Express & Star comment: Things aren't as bad as people say
It was once famously said that it was ‘the economy, stupid’ that saw Bill Clinton win the US Presidential election at the expense of George HW Bush.
The phrase has become a truism of politics the world over, with most politicians agreeing that when it comes to winning the public’s favour, it pays dividends to have a booming economy.
In modern day Britain, for all the doom and gloom surrounding the economy in light of the Brexit vote, things are actually rather good.
Not that you would know it by looking at the constant barrage of negativity that is put out on a daily basis by the likes of the BBC.
The Office for National Statistics said Britain’s GDP increased by 0.6 per cent in the three-month period to July, driven mainly by the nation’s booming services sector.
And the latest employment figures are also extremely promising.
Over the same three-month period unemployment across the West Midlands was down to 134,000 – a huge 18.4 per cent drop on the same time a year ago.
Experts say this is down to strong recruitment, particularly in the retail and warehousing sectors.
Across the country the jobless rate is the lowest in 40 years, with wages rising much faster than had been expected.
So in spite of all the concerns around our departure from the EU, things really could be a lot worse.
Certainly, some of our European neighbours will be envious of such employment figures.
Take Spain for example, where the youth unemployment rate is around the 35 per cent mark.
The question is, will this be enough to keep Theresa May in office for the duration of her term?
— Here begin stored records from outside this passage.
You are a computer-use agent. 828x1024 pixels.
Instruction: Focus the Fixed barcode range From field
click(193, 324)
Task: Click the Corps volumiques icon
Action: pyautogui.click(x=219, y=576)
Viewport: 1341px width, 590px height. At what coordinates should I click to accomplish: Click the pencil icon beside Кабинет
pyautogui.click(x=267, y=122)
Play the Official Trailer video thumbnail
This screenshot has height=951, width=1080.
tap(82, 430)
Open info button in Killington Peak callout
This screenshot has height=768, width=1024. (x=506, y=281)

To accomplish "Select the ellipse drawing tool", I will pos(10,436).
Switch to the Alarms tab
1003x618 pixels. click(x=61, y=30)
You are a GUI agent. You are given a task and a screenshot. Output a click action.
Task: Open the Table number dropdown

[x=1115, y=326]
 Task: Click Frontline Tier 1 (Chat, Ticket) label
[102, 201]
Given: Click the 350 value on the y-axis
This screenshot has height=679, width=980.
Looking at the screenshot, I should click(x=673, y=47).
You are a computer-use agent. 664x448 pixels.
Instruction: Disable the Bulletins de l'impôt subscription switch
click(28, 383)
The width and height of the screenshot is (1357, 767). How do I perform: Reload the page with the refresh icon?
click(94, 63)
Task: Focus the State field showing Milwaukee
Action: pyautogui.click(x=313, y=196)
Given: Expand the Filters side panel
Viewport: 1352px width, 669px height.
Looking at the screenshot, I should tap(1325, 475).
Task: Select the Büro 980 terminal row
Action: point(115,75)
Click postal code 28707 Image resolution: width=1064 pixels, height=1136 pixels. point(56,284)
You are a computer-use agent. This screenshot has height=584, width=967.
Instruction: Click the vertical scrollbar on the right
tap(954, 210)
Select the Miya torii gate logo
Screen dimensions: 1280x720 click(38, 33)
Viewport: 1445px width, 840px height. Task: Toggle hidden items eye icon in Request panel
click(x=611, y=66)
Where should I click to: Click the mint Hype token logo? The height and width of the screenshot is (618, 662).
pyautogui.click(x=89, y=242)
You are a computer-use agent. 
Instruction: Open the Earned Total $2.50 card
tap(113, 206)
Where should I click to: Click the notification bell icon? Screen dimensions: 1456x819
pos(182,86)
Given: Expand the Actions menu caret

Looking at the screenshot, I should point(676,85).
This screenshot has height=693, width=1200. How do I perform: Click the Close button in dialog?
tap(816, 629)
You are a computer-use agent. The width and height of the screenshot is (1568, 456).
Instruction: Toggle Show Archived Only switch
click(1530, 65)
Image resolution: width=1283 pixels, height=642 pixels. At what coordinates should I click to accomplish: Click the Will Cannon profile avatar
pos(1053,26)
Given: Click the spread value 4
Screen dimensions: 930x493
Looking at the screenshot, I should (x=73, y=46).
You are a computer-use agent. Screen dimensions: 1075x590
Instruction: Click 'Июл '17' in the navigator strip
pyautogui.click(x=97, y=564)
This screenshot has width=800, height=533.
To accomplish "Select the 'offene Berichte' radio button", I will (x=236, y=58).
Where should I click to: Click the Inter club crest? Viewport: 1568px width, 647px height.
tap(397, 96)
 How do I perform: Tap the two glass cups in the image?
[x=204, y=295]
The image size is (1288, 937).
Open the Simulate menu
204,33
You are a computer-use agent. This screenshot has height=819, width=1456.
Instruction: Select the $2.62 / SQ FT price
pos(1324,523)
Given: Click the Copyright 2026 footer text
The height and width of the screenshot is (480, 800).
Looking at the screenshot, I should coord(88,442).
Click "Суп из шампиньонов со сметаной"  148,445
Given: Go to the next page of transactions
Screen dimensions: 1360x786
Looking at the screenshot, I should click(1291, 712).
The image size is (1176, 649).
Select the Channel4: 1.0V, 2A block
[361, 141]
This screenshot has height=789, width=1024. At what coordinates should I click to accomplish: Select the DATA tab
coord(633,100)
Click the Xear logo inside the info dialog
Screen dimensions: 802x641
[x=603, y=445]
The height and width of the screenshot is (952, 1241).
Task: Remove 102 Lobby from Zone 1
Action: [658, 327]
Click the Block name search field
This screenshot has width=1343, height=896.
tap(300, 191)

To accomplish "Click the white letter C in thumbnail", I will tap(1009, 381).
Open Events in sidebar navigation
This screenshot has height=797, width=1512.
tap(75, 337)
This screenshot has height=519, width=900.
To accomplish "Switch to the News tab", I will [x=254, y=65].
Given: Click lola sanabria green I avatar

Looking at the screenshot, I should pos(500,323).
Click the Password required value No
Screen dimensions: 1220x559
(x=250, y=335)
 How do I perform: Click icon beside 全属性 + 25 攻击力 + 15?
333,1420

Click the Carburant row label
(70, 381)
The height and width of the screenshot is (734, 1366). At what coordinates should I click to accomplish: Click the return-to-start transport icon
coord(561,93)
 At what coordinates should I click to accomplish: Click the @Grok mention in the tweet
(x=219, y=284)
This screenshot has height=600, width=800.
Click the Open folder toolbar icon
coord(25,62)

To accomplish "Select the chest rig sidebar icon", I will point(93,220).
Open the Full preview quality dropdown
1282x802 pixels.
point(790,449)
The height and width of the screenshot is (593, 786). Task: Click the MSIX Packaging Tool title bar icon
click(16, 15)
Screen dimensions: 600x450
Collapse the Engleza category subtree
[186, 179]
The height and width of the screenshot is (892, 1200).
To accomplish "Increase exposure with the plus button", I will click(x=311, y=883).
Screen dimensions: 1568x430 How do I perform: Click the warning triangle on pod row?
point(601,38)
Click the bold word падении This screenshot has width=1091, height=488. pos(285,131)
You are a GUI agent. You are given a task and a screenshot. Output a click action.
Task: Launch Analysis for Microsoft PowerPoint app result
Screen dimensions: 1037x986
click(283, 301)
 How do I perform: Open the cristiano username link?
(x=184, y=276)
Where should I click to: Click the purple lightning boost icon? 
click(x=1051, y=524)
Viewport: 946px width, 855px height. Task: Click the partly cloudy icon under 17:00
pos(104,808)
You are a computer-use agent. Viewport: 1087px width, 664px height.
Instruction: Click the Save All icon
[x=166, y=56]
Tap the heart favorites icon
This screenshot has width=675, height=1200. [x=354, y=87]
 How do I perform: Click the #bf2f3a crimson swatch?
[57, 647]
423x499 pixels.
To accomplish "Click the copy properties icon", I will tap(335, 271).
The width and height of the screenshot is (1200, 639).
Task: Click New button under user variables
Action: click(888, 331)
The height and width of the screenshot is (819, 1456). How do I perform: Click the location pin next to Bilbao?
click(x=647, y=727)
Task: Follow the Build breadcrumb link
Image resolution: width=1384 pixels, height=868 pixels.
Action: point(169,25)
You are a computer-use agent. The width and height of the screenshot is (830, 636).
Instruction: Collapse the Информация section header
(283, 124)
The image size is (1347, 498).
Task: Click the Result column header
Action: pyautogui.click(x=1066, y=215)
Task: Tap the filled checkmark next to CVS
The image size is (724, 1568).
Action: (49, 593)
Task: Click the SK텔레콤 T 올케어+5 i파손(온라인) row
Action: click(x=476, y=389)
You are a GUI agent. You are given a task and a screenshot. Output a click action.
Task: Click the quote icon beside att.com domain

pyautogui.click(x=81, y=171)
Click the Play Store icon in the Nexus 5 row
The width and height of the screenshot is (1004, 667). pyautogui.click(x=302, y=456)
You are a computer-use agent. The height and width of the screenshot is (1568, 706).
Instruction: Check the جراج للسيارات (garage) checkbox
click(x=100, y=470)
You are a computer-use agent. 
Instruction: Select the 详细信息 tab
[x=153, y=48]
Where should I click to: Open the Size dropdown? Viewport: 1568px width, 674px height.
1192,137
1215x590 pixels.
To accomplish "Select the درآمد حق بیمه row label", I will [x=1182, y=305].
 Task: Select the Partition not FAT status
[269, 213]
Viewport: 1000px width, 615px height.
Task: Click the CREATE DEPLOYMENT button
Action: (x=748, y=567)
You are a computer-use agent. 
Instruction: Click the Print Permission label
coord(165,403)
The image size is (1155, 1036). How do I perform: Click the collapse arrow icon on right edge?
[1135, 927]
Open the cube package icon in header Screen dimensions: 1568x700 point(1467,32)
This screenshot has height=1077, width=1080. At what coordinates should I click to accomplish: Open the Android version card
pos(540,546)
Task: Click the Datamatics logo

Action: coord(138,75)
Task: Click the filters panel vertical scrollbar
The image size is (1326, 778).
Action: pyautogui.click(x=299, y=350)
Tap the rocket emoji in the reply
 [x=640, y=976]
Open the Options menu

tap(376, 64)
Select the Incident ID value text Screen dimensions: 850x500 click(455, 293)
She will certainly welcome any good news at a time when her Government appears to be teetering on the brink of a very messy split.
There is still a note of caution, though.
We have seen too many big businesses collapse in recent times, including the likes of Carillion and BHS. The future of Wolverhampton’s Beatties store still hangs in the balance.
Here in the West Midlands we should welcome the positive news regarding employment figures, although we must not rest on our laurels.